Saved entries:
---*---

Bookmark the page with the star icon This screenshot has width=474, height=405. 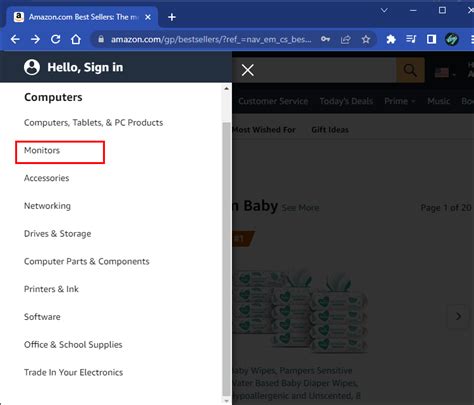click(x=366, y=39)
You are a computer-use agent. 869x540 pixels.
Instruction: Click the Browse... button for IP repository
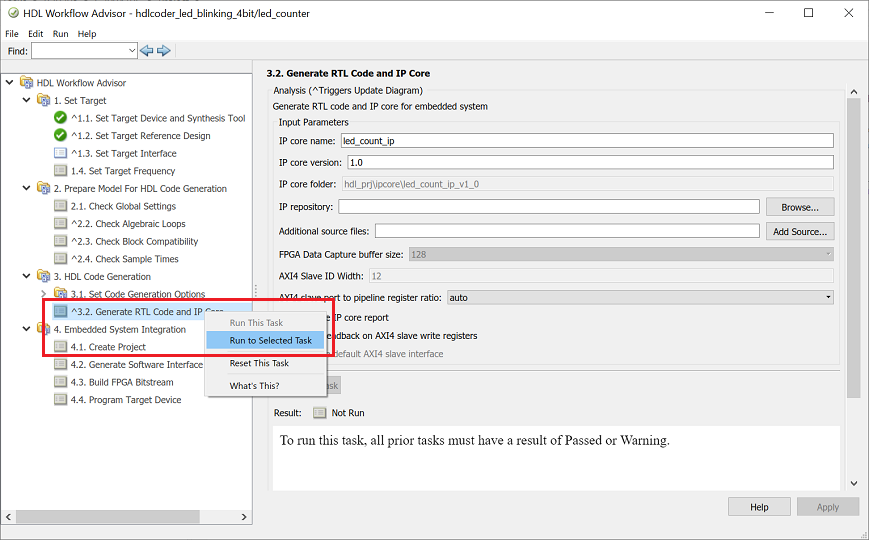click(800, 207)
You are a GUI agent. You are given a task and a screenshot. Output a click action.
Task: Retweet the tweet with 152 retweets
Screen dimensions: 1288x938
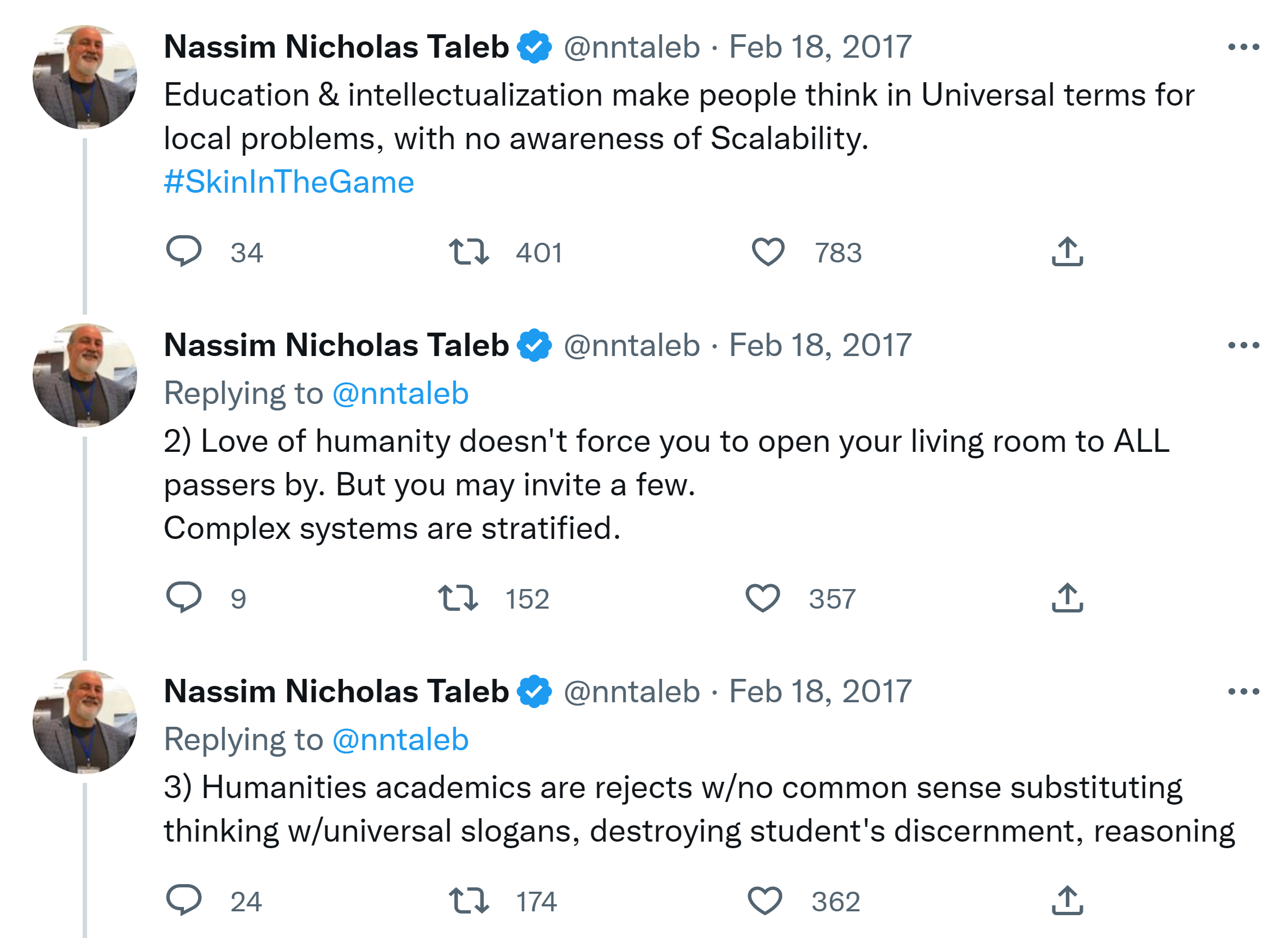pos(458,598)
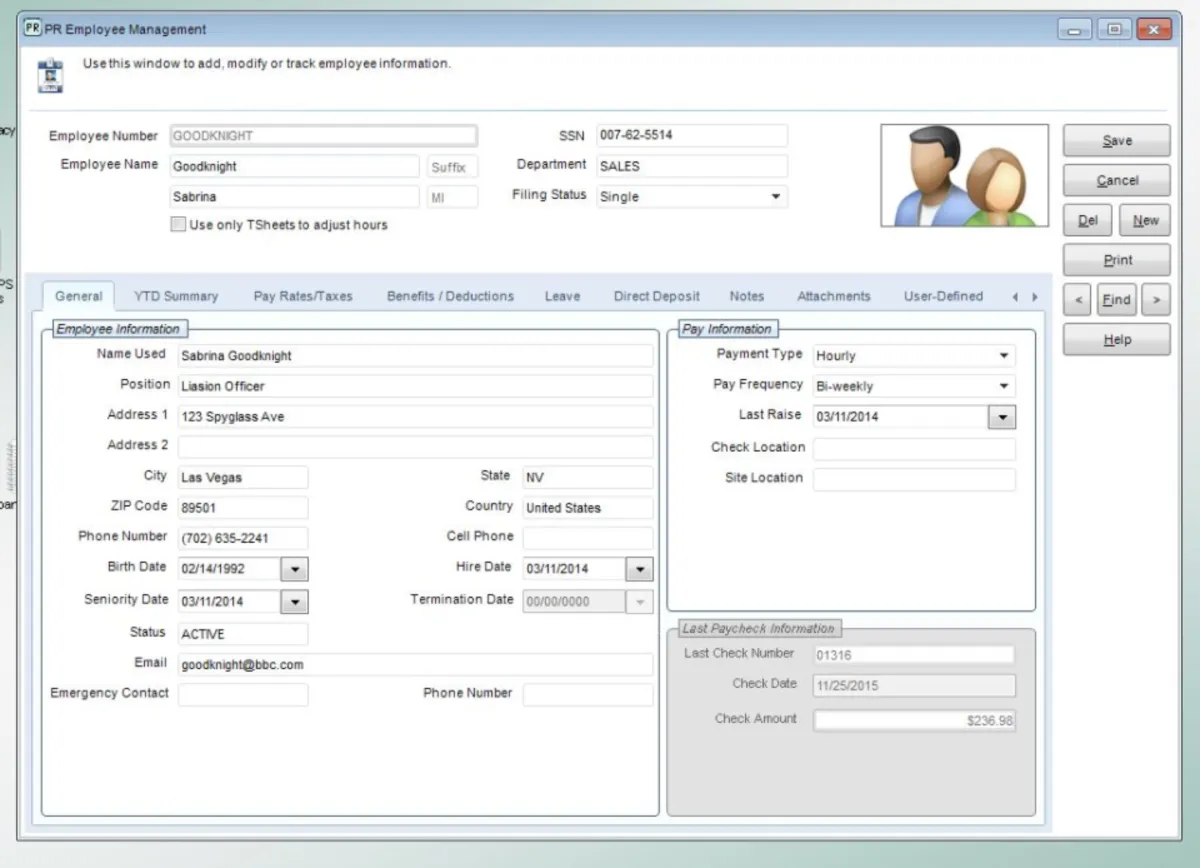Click the Find button
The width and height of the screenshot is (1200, 868).
pos(1116,299)
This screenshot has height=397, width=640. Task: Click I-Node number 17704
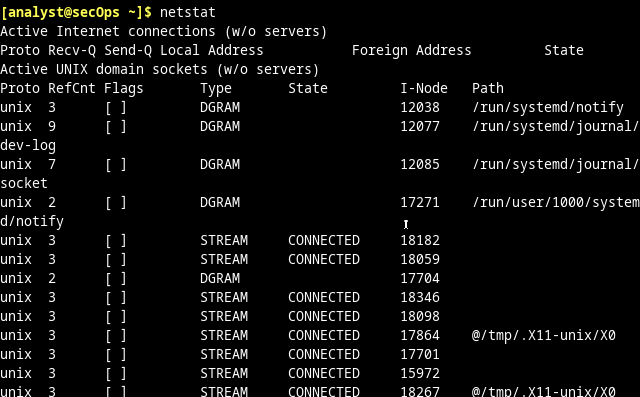[x=420, y=278]
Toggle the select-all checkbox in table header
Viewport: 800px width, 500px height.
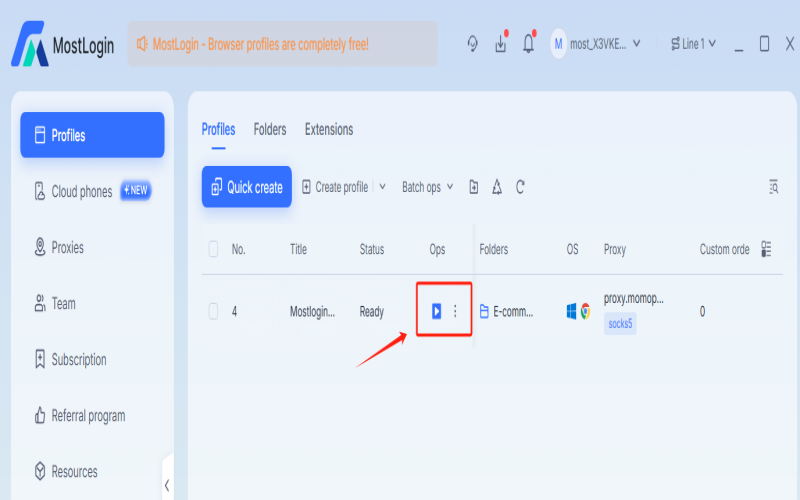(213, 249)
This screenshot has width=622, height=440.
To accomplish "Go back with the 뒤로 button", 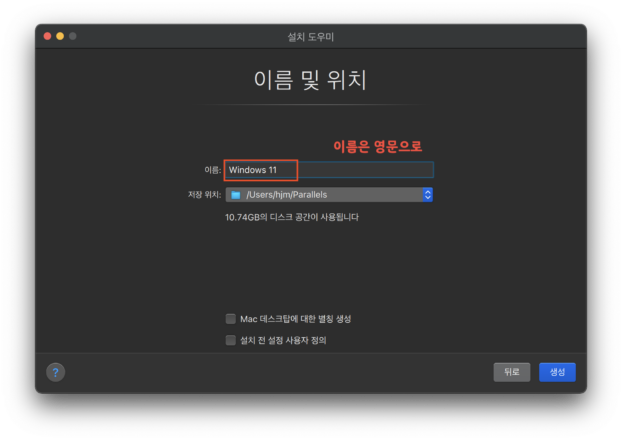I will pyautogui.click(x=511, y=372).
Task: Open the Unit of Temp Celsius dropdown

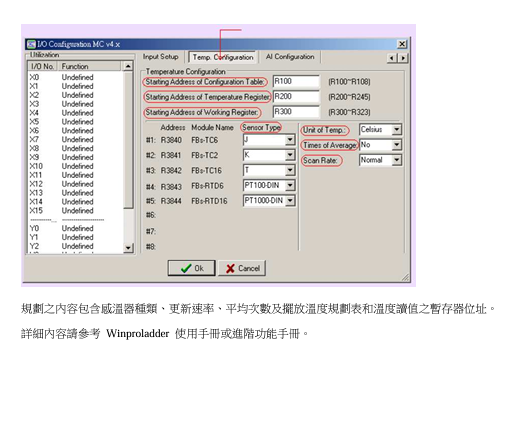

---*---

Work to complete: Look through the records above and report how many lines hold the word "agent", giving only the number.

Written answer: 2